Monday, January 14, 2013

Maryland Legislation Would Ban Certain Non-Competes

Many of you likely have been clamoring for an update on what's happening in the Maryland legislature. So here goes...

As luck would have it, there is pending legislation relevant to non-competes! And it's yet another of example of unneeded legislative meddling, in this author's opinion.

The text of Senate Bill 51 is provided below, but the essence is pretty easy to distill. The bill was introduced last week and states that a non-compete is not enforceable if an individual is found eligible to receive unemployment insurance benefits. If passed, the law would apply prospectively so it's not of immediate concern to any employers. For now, at least, folks in Maryland can concentrate on Ravens football.

There are obvious problems, both from the face of the statutory language and the incentives it creates.

First, the Senate has not seen fit to define "noncompetition covenant", so it's unclear if the bill applies to customer or employee non-solicitation clauses, forfeiture-for-competition provisions, or other types of activity restraints that may impair, but not bar, competitive conduct.

Second, the bill encourages employers to challenge unemployment appeals by laid-off workers when they otherwise might not. Suppose an employer discharges a sales employee for not meeting sales quota. If the employee files for unemployment (which he almost certainly would), the employer would not necessarily feel compelled to challenge that determination if there were no law like SB 51. However, if the employer is faced with an automatic trigger that would invalidate the non-compete, it has every incentive to mount a challenge to an employee's rights to receive unemployment benefits.

The bill is set up to cause employers to spend unnecessary resources fighting unemployment claims they might not otherwise think to contest. That adds transaction costs and brings down wages and benefits for other employees. It also ends up hurting employees who ultimately could lose their unemployment claims if an employer mounts a successful challenge whose real purpose is to save the underlying covenant. It's hard to see how this is a win for anyone. And it's just impossible to believe that unemployment hearing officers - not normally known as the world's most sage arbiters of justice - are left with, essentially, deciding the validity of non-competes for a certain class of employees.

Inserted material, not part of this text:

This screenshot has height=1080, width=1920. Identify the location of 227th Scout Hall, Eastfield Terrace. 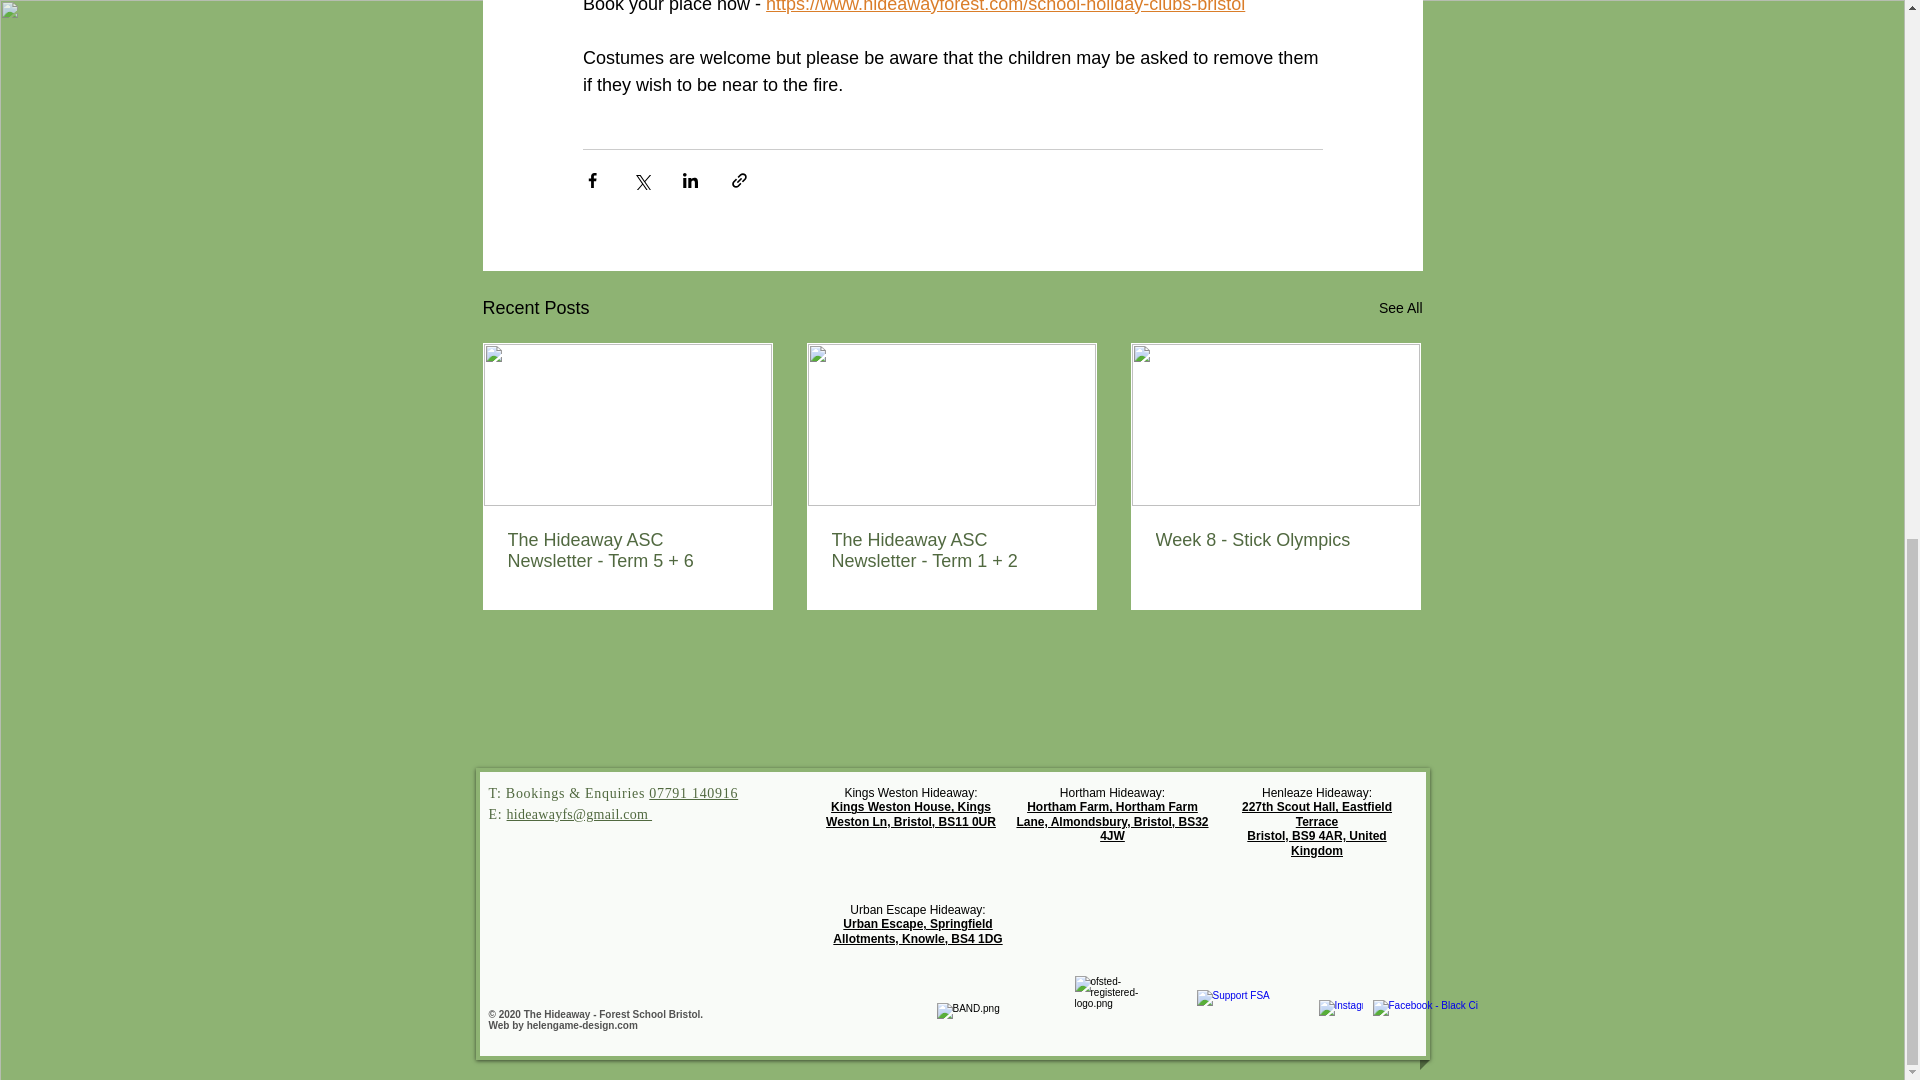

Courts are equipped to handle this, because they can always determine under the prevailing reasonableness test that a non-compete should not be enforced. Creating bright-line rules like SB 51 proposes undermines this well-established balancing test.

In the event this legislation goes anywhere, and it clearly shouldn't, there is one obvious fix in order for employers. They'll need to make sure their employment contracts adequately define "good cause" for termination. If they can fit a reason for termination into a specific contractual definition of "good cause" (e.g., failure to meet established sales goals), then it would seem to be much more difficult for an unemployment officer to determine eligibility.